NEW YORK -- The Dow Jones industrial average soared to a record high and U.S. stocks rose yesterday as banks and other financial companies gained on optimism that falling interest rates will cause profits to surge.
Shares of investment banks, mortgage companies and other lenders rose as signs that inflation isn't accelerating encouraged hopes that the Federal Reserve will reduce interest rates later this year. When rates fall, consumers and businesses borrow more, and profit margins for lenders expand.
The Dow Jones industrial average rallied 42.27, to 4,747.21, surpassing its previous closing high of 4,736.29 on July 17. It was the seventh gain in eight sessions and the biggest jump since July 25's 45.78 points. Still, the 30-stock average stopped short of its intraday record of 4,754.60 on Aug. 2.
J. P. Morgan & Co., Eastman Kodak Co. and DuPont Co. led the advance.
Among the biggest financial gainers, Federal National Mortgage Association rose $3, to $99, Federal Home Loan Mortgage Corp. gained $1.125, to $67.25; Citicorp rose 50 cents, to $67.50; J. P. Morgan jumped $1.625, to $74.75; and Merrill Lynch & Co. rose $1.25, to $61.375.
Tempering the gains, auto issues and technology stocks slumped. Automakers' shares fell as concern spread that North American operations are sluggish and third-quarter earnings may fall below estimates. So-called cyclical stocks had rallied for two weeks amid optimism that the economy was growing enough to drive corporate profits higher.
Shares of Ford Motor Co. fell $1.125, to $30.875; General Motors Corp.'s stock slid $1.625, to $47.75; and Chrysler Corp. shed 75 cents, to $56.625.
The broader Standard & Poor's 500 index also rose to a record high, climbing 2.6, to 576.51 after falling earlier as auto shares retreated. It was the index's sixth record in a row.

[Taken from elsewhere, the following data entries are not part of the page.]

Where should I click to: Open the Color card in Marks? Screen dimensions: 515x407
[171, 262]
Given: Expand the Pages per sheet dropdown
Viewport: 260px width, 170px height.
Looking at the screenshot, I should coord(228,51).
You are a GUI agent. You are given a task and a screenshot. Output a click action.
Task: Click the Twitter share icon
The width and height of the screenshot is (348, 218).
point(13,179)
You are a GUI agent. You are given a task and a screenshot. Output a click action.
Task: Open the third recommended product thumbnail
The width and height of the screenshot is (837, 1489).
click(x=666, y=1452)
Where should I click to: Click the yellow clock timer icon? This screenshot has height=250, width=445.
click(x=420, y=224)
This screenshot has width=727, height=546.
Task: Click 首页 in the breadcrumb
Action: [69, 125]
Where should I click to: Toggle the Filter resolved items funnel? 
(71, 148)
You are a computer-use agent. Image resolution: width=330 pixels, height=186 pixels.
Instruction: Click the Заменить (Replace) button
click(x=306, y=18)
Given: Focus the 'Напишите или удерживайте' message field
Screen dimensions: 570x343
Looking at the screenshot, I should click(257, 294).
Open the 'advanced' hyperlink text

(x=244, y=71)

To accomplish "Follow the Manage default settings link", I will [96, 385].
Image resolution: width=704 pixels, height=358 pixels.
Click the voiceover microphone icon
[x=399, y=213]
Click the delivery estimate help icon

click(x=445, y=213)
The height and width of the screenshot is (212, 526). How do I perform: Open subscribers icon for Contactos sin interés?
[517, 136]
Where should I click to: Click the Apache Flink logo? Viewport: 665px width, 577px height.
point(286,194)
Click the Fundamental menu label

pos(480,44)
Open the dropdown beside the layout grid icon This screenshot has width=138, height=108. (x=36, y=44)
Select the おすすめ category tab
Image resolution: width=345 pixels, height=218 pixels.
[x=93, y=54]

Shares of electrical equipment, oil, beverage and financial companies rose, offsetting the drop in auto, semiconductor and computer issues.
About 14 stocks rose for every nine that fell on the New York Stock Exchange, where about 342.6 million shares traded hands. That's more than the three-month daily average of 337.5 million.
The technology stock-laden Nasdaq composite index was the one popular market gauge to fall, slipping 1.56 to 1,065.00 after reaching a record Monday. A report showing stronger-than-expected demand for semiconductors in August confirmed for some investors that third-quarter earnings will be strong, while others saw it as a sign that sales will fall.
The Nasdaq's drop was its second decline in nine days.
Among broad market indexes, the Russell 2000 index of small capitalization stocks rose 0.66 to a record 315.56; the Wilshire 5,000 index, comprising stocks on the New York, American and Nasdaq stock exchanges, rose 20.45 to a record 5,764.93; the Amex market value index jumped 3.23 to an all-time high of 553.58; and the S&P; 400 midcap index fell 0.22 to 217.28.
Yesterday's most active stocks in U.S. composite trading were Corporate Express Inc., Imatron Inc., International Business Machines Corp., Intel Corp. and General Instrument Corp.
Optimism about interest rates came after a report that prices paid to factories, farmers and other producers fell 0.1 percent in August -- the third consecutive month without an increase in the inflation rate.
The benchmark 30-year government bond rose about 1.125 basis points, or $11.25 per $1,000 bond, driving its yield down 8 points to 6.5 percent, the lowest since July 6. The yield is a sensitive barometer of inflation expectations.
Stocks could give back some of their gains if today's Consumer Price Index fails to confirm that inflation remains sedate.